Blogger müssen sich nicht outen. Ich kenne kaum einen Leser, nicht mal meinen Gastautor, und niemand mit dem ich sonst Kontakt habem ob beruflich oder privat kennt mein blog. Alles möglich, jedoch bei tweitter nicht. Twitter macht nur Sinn, wenn sich die followers mehr oder weniger kennen.
Wenn man sieht, dass vor 2-3 Jahren die Anbieterkennzeichnung (Impressum) in den blogs noch als Teufelszeug gebranntmarkt worden ist, dann ist die Entwicklung schon bemerkenswert. Auch ohne harte gesetzliche Pflicht zum Impressum ist Anonymität zum Schmuddelkind geworden. Wer anonym bloggt – wie ich – sieht sich allerlei Vorwürfen gegenüber.

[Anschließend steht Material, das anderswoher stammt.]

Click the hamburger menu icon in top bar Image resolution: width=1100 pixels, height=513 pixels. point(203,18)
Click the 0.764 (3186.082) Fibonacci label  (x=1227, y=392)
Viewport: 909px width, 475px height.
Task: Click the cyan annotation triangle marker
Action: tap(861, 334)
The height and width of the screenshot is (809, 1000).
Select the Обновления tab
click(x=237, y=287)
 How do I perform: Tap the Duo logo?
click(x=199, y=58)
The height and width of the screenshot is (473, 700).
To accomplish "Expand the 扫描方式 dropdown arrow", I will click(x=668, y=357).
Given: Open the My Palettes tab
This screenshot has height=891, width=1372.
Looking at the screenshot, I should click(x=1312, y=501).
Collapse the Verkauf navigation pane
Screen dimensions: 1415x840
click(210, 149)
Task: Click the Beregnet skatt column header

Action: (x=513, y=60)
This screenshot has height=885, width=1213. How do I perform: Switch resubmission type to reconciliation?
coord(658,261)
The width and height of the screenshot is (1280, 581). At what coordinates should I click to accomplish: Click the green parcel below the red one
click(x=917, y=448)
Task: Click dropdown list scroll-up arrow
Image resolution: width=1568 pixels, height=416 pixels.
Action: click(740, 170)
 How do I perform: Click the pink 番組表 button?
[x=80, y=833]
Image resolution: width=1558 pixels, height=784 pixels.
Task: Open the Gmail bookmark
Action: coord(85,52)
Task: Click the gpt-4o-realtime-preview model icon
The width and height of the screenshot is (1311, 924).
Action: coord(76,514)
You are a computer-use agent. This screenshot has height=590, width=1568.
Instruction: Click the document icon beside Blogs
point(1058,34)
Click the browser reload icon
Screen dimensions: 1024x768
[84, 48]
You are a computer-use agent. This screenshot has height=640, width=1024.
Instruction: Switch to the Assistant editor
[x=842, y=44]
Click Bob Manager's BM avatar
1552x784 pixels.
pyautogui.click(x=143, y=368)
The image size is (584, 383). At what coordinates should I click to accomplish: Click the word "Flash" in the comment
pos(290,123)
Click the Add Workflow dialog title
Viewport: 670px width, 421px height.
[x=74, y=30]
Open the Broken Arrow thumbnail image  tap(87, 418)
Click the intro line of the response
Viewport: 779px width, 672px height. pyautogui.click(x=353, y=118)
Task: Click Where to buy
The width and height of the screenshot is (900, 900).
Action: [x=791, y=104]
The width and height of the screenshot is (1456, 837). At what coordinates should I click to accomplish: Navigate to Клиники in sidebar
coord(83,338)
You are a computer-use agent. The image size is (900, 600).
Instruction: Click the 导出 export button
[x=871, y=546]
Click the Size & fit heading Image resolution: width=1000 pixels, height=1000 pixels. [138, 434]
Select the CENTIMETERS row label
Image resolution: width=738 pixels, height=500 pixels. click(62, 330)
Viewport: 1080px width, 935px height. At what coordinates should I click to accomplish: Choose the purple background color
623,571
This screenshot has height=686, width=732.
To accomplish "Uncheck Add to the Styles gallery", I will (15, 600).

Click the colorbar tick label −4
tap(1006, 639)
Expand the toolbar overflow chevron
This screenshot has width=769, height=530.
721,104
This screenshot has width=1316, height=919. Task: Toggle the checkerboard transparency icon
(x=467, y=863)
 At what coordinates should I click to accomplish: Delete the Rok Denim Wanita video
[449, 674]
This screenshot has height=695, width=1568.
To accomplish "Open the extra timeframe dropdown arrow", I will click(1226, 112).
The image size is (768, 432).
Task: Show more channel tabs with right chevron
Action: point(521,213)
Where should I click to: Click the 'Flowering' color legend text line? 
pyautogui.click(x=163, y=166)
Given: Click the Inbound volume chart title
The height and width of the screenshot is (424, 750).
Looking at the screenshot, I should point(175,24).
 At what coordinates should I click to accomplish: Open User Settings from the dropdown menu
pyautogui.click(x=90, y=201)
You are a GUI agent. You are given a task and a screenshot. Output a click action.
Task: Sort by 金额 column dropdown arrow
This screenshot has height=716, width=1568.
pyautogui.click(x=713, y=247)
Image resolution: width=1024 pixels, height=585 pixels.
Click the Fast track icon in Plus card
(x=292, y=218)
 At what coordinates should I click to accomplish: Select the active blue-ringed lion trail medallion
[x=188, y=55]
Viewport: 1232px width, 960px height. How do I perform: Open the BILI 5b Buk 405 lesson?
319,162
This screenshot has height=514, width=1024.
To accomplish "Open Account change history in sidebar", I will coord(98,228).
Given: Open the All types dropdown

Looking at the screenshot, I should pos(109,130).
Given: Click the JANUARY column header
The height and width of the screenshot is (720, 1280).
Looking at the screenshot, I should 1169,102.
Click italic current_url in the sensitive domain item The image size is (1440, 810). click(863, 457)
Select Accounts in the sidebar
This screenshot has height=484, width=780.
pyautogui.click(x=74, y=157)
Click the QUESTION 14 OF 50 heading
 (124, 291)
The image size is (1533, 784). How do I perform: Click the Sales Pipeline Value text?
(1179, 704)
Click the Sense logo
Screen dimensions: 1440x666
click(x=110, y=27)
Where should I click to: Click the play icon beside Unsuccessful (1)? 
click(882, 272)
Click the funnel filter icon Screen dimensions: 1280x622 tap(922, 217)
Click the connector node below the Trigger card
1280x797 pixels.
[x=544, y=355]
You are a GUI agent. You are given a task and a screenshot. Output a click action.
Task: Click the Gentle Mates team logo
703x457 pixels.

Es hat sich was geändert, nicht nur in blogs oder mit twitter. XING-Profile werden immer öfter “Öffentlich” gestellt, bei der Fotofrage bei barcamps oder anderen Treffen gibt es keine Diskussion mehr, usw. Vielleicht kommt der relative Erfolg von twitter auch daher, dass es zum richtigen Zeitpunkt kam. Weil im Internet die Schwelle, sein Leben auszubreiten, kontinuierlich gesunken ist.
MSPro, ich werde das hier sicher nicht verlinken, aber ich kenne einige Fälle, in denen Dinge verbrabbelt wären, die die gleichen Leute nie verbloggen würden, ganz so, als hätten die betreffenden Personen vieles vergessen, was sie beim Bloggen gelernt haben. Das Thema Literarisierung und “von einem weg schreiben” war in der Vergangenheit ein ziemlich wichtiges Thema, zumindest in meinem Umkreis, und ich habe nicht den Eindruck, dass es so geblieben ist. Insofern wollte ich einfach mal abstrakt darauf hinweisen, ohne hier ein Dutzend Links zu weniger klugen Mitteilungen zu setzen.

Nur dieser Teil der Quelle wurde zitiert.